Pada akhirnya peran orang tua dan guru yang harus benar – banar bisa memberikan pendidikan moral dan agama secara berimbang. Jangan hanya dituntut profesionalisme saja dan menghilangkan muatan – muatan pendidikan moral dan agama yang harus diberikan kepada siswa tersebut.Keseimbangan yang diberikan adalah kunci mutlak agar kita bisa mengarungi kehidupan setelah sekolah yang benar – benar membutuhkan kasadaran agama dan moral yang tinggi agar tidak tergilas oleh drasnya arus moderenisasi zaman.

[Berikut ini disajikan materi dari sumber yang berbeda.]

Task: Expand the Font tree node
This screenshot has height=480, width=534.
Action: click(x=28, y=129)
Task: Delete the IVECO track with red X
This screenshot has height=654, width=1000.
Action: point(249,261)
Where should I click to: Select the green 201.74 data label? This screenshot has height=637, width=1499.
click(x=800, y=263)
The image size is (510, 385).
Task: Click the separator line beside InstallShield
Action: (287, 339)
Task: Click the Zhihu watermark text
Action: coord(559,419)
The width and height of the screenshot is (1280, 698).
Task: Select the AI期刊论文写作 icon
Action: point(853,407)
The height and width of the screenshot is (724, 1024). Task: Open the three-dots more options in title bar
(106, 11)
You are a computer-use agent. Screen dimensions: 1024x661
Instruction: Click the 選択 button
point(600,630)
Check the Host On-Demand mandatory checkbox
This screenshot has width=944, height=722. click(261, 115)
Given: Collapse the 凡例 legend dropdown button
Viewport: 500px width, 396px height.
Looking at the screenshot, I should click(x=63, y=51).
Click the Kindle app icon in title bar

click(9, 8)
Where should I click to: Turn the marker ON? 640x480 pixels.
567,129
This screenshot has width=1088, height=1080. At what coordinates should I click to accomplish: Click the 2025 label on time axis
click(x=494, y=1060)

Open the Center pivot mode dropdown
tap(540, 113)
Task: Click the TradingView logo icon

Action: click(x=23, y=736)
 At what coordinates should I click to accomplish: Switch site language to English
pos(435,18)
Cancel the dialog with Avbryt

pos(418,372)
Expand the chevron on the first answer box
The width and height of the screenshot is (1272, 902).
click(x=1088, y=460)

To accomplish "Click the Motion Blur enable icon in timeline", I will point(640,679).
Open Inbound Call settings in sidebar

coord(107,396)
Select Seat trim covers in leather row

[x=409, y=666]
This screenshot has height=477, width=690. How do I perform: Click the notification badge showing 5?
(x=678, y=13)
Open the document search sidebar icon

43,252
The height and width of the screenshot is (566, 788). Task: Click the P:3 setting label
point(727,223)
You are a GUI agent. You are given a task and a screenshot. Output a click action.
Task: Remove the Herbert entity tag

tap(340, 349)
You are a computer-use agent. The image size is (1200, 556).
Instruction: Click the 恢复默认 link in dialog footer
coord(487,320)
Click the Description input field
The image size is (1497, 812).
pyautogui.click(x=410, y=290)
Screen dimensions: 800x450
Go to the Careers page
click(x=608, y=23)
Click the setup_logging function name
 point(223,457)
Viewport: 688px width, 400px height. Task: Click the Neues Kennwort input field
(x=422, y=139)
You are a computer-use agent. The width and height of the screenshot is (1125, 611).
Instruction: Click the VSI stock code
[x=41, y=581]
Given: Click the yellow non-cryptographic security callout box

Pendidikan moral dan agama nantinya juga diharapkan menjadi filter yang paling ampuh untuk menangkal arus globalisasi yang begitu menyesatkan.

Semoga kita lekas sadar bahwa pendidikan moral dan agama sangat diperlukan dan berpengaruh terhadap perilaku siswa itu sendiri. Penidikan moral dan pendidikan agama merupakan pendidikan yang tidak berimbas langsung, namun berimbas pada dikemudian hari. Janganlah kita mendewakan sebuah nilai kognitif saja sebagai parameter suksesnya sebuah pendidikan moral dan agama tetapi aplikasi penddikan tersebutlah yang dapat dijadikan parameter keberhasilan sebuah pendidikan.